Health care is staying front and center even as the Obama administration and Congress turn their attention from the economic recovery package to the federal budget. Medicare and Medicaid account for about one-fifth of the federal budget. And growth in both programs was outpacing growth in federal revenues and in the overall economy even before the economy plummeted. This should be no surprise. Rising health care costs are imposing the same burdens on the federal government—really, taxpayers—that American families and businesses are facing.

There is widespread consensus among policymakers that our economic stability and the future of our health care system depend on greater fiscal responsibility and slower health care cost growth. But if the federal government misinterprets “fiscal responsibility” as simply cutting Medicare spending, the result will not be lower costs—it will be inadequate protection for Medicare’s older and disabled beneficiaries or cost shifting to these vulnerable groups.

Taking sound action will require addressing what is driving Medicare costs.
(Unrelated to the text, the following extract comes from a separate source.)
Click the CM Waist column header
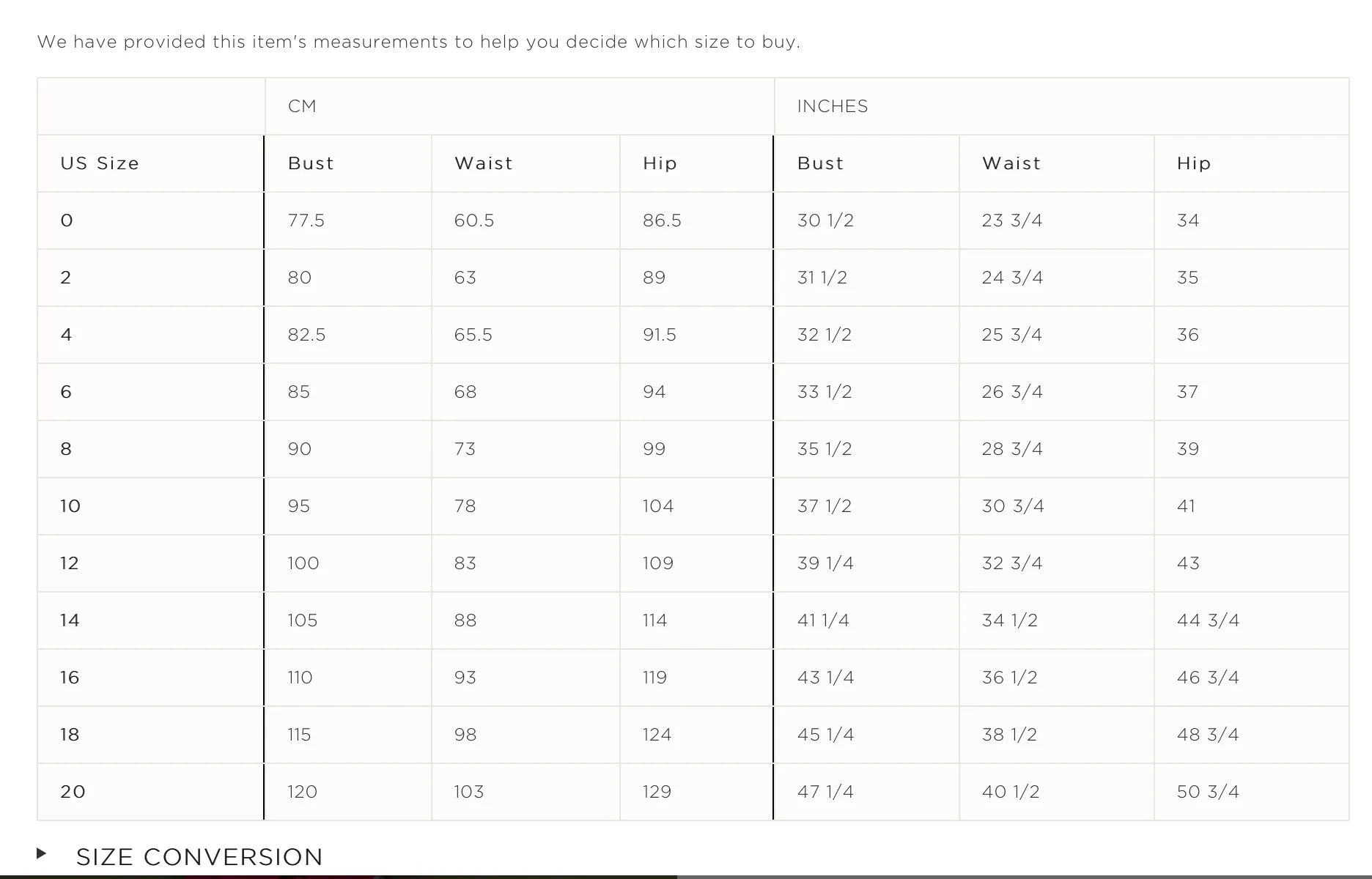Screen dimensions: 1372x879 click(x=484, y=163)
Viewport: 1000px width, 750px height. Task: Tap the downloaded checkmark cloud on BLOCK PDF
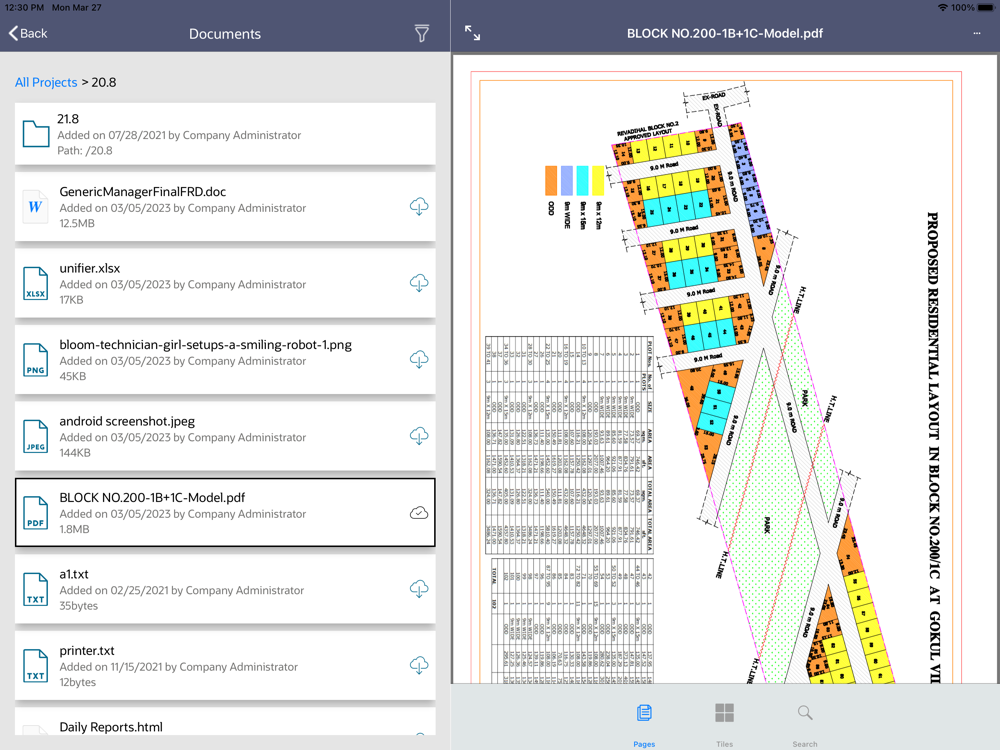pos(419,513)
It’s true that Medicare’s population is growing—and that it will take a big jump when the baby boom generation begins to turn 65 in 2011—but the bulk of Medicare cost growth comes from increases in costs per beneficiary, rather than from the growing number of beneficiaries. In other words, it’s the cost of care—not the numbers of people receiving it—that is creating Medicare’s spending problem.

What’s more, when it comes to the cost of care, it is not that Medicare is especially wasteful or profligate—although its practices could certainly become more efficient. Medicare’s spending per person has actually grown more slowly since 1997 than private health insurance for the working-age population. Medicare and private health insurers buy health care in the same marketplace. We can only effectively address the budget problem posed by Medicare by slowing cost growth in the entire market—for everybody.

Despite a wealth of evidence to the contrary, claims are sometimes made that Medicare is too generous, that its protections should be cut back, and that its beneficiaries should bear most of its costs. Lest policymakers fall into that trap, let’s remember what Medicare does and why its protections are so important.

Medicare covers hospital and physician visits, prescription drugs, and other professional care for Americans who are eligible for Social Security: those who are 65 or older and people who receive disability benefits after a two-year waiting period. Yet Medicare’s coverage leaves significant “holes” in its protections.

Medicare, like employer-sponsored health insurance, requires beneficiaries to pay a share of their medical bills. That cost sharing is far higher for hospital and prescription drug coverage under Medicare than it is under private insurance plans for workers. Further, unlike employer-sponsored coverage, which typically sets a limit on how much beneficiaries spend each year through cost sharing, Medicare lacks any catastrophic protection. Medicare also provides limited protection for those who need care in nursing homes or personal care at home—that is, for long-term care.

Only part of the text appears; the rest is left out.